Whereas steam-powered trains and ships could move vast amounts of goods or large numbers of people from area to area, cars and planes allowed something of a last-mile transportation network—allowing the movement of people and products from point to point. While industrializing societies first made use of trains and ships, the limits of such transportation modes to certain canals and railroads reduced their effect in areas distant from the nexus of bulk transportation. Airplanes, as well as cars and trucks, allow the diffusion of such material goods from such nexuses. Additionally, automobiles allow individuals to move from place to place affordably and reliably, thereby maximizing human utility and advancement.

Building on the Three Foundational Innovations

From these three core innovations—the steam engine, electricity, and the internal combustion engine—stem all the machinery of modern economic production. Many advances in modern economies rest on the foundation of these inventions and human ability to collect and harness energy. With reliable, vast, and affordable energy sources and continued innovations in how to utilize them, humans can continue the advancement begun in the industrial period. Chart 1 shows the penetration of many innovations in today’s society, often taken for granted.

Chart 1 illustrates the proliferation of many technologies over the years that are now considered commonplace in America. These technologies include running water, household refrigerators, dishwashers, radios, automobiles, vacuum cleaners, computers, and many other inventions whose production of and use depend on access to affordable and reliable energy. Newer technologies may supplant older technologies; for example, as Chart 1 demonstrates, landline phones have declined in utilization due to the proliferation of cell phone usage over the past two decades.

Developments in and improvements to the utilization of energy have essentially molded the modern world. However, the more detached daily lives have become from these machines, the easier it is to take it all for granted and to lose sight of the energy technology at the foundations of our modern way of life. This first chapter of the story of energy leading to human advancement has highlighted the tangible and mechanical nature of energy and how it has built the modern world. The remainder of this report will go through various empirical metrics showing the connection between energy and human progress.

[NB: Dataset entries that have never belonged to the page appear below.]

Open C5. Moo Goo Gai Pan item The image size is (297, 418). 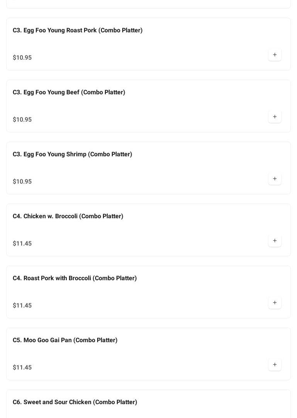click(x=65, y=340)
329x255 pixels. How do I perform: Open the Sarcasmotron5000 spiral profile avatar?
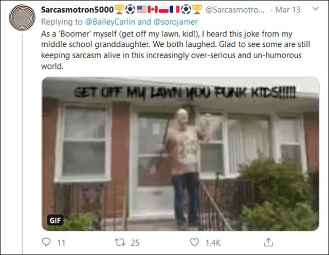point(22,18)
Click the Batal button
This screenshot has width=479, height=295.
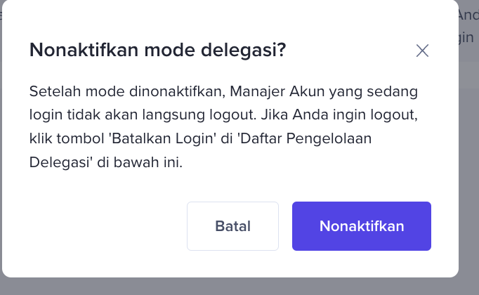(x=232, y=226)
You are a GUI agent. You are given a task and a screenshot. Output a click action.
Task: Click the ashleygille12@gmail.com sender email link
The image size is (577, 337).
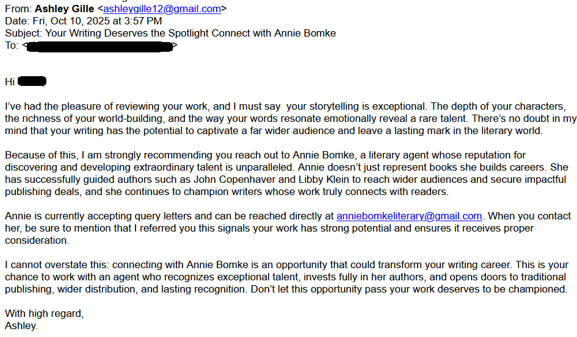(x=162, y=9)
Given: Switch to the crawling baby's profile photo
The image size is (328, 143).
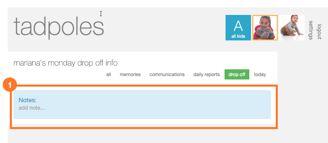Looking at the screenshot, I should (x=292, y=28).
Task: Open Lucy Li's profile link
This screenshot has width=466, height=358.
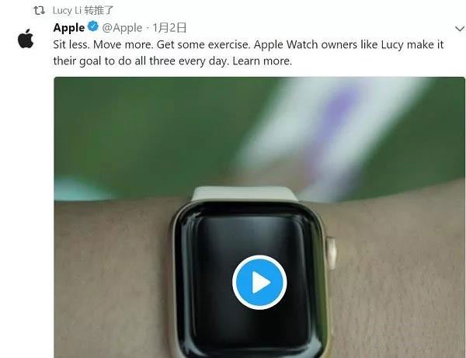Action: pos(67,10)
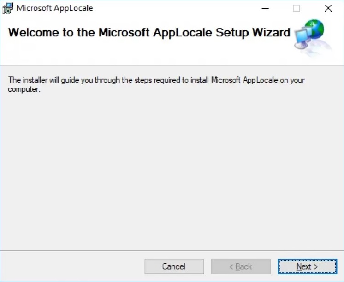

Energy and Well-Being: The Trends That the Data Show Over Time. Throughout the world, access to energy, prosperity, and human well-being have been intricately linked. Energy is an intermediate input into nearly every good and service, so less expensive energy brings down costs across the economy. Affordable and plentiful energy enables firms to produce more goods and services with the same input of capital and labor.

Not surprisingly, energy consumption has risen substantially over time both in the United States and globally, as depicted in Charts 2 and 3. Charts 2 and 3 also show how per capita energy consumption has evolved both in the United States as well and across the world since 1900.REF

Charts 2 and 3 illustrate the significant increases in domestic and global energy consumption. In 1900, America consumed 9.6 quadrillion British thermal units (BTUs) of energy, amounting to 128 million BTUs per capita. Since then, these levels have risen substantially, increasing to 94.8 quadrillion BTUs nationwide (281 million BTUs per capita). Chart 2 also notes a slight decline in per capita energy usage since the mid-1970s due to the price increases in oil caused by the Organization of the Petroleum Exporting Countries (OPEC) oil embargo. Additionally, the Environmental Protection Agency (EPA) was established in 1970 during the Nixon Administration. By way of heavy regulation, the EPA achieved—on paper—efficiency gains by tying the hands of the automotive industry, removing certain vehicles from production and adding to the production costs of other vehicles. This regulatory approach, at the expense of economic growth, reduced the trend of energy usage in the United States.

Worldwide energy consumption has also shown similar increases since 1900: 44.96 quadrillion BTUs of energy were consumed globally in 1900 (28 million BTUs per capita). This number increased more than 13-fold by 2018 to 635 quadrillion BTUs (83 million BTUs per capita).

Regardless, as energy consumption has increased worldwide, so have many other aspects of societal progress, including gross domestic product (GDP), agricultural yield, and health indicators among others. Chart 4, for example, shows increases in global per capita GDP over time.

Chart 4 shows the vast increases in income that have accompanied expanded access to, and greater use of, energy. From 1900 to 2018, real global per capita income increased from $2,200 to $15,000 (in international 2011 dollars), an increase of more than 600 percent. During this same period, per capita income in the United States increased from $8,000 to $55,000 (in international 2011 dollars).REF

Chart 5 depicts productivity in the United States, measured as output (in international 2017 dollars) per hour worked.REF

As with GDP, productivity rose dramatically, from $19 per hour worked to $70 per hour worked (in international 2017 dollars) between 1935 and 2018. One major reason for these increases is affordable and reliable energy, the basic building block of society. With greater access to affordable energy, firms can produce more goods and services with the same input of capital and labor. The result is greater national productivity and income—which generally means greater personal income.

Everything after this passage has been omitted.